Paloma Vianey
Paloma Vianey is an interdisciplinary artist from Ciudad Juárez, Mexico, who currently lives and works in Washington, DC. Her work explores the vulnerabilities and violence of her community and narrates her experience crossing the US–Mexico border daily, questioning the political corruptness of this division. As an aftermath of the violence peak in Ciudad Juárez, Vianey began painting during her teenagerhood. As the city flooded with violence and corruption, innocent residents confined at home for protection and painting became an indoor, cathartic activity that gave her a sense of freedom. Since then, Vianey have been using Painting as a visual language for social justice. Through historical, photographical, and anecdotal references, in her work, she creates images that provide both care and reflection to Ciudad Juárez.
She earned a BA in Art History from The University of Texas at El Paso and an MFA from Cornell University.

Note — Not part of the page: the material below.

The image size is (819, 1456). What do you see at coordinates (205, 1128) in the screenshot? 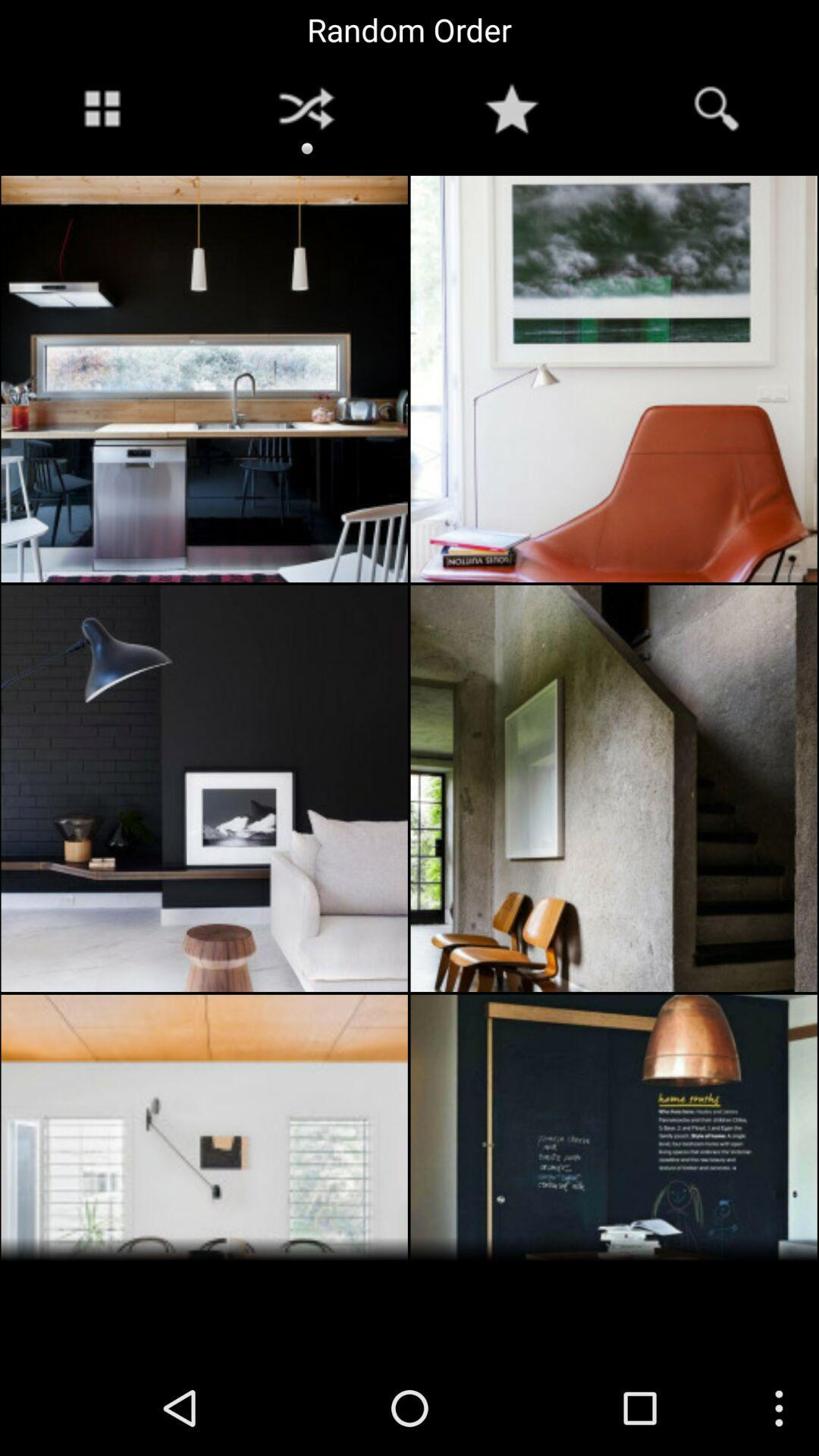
I see `the image in the bottom left` at bounding box center [205, 1128].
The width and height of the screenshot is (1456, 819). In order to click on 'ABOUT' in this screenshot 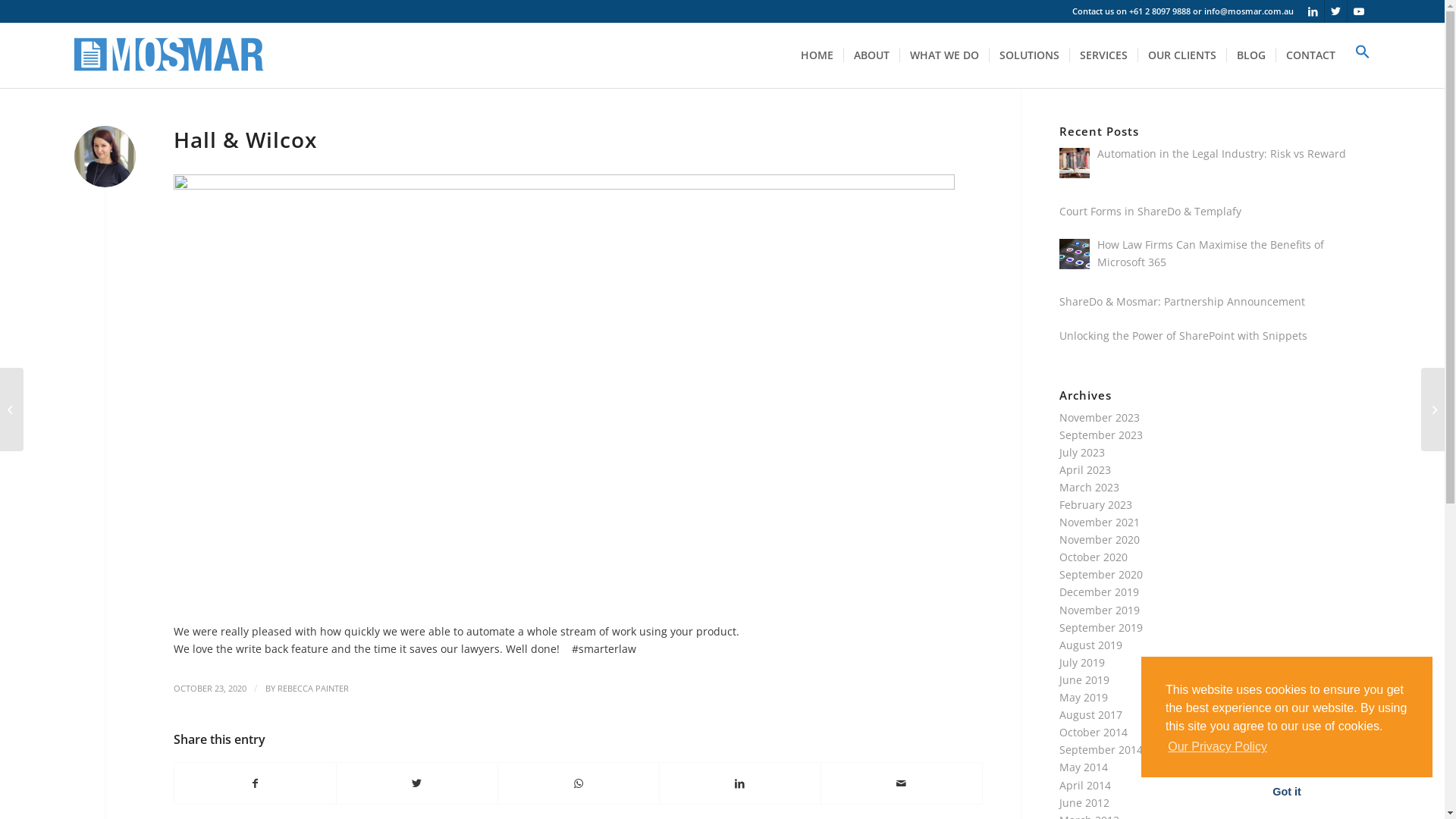, I will do `click(843, 55)`.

She has been a recipient of three Elizabeth Greenshields Foundation Grants (2023, 2021, and 2020), a grant from the National Fund of the Arts in Mexico (2020), a scholarship the Institute of Mexicans in the Exterior, and the John Hartell Graduate Award at Cornell University.
Paloma was a scholarship recipient at The Antonio Gala Foundation in Cordova, Spain, and a Mellon Collaborative Studies Fellow. She has a public art installation of 22 ft x 70 ft in an international bridge of the U.S.-Mexico border, Americas-Cordova International Bridge. She has exhibited her work at the Herbert F. Johnson Museum, the Antonio Gala Foundation, Amos Eno Gallery, Jack Hanley Gallery, the Mexican Consulate at El Paso Texas, El Paso Museum of Art, The Stanlee and Gerald Rubin Center for the Visual Arts, and the Archeology and History Museum of El Chamizal. In 2016, she was an intern at The Metropolitan Museum of Art in New York City.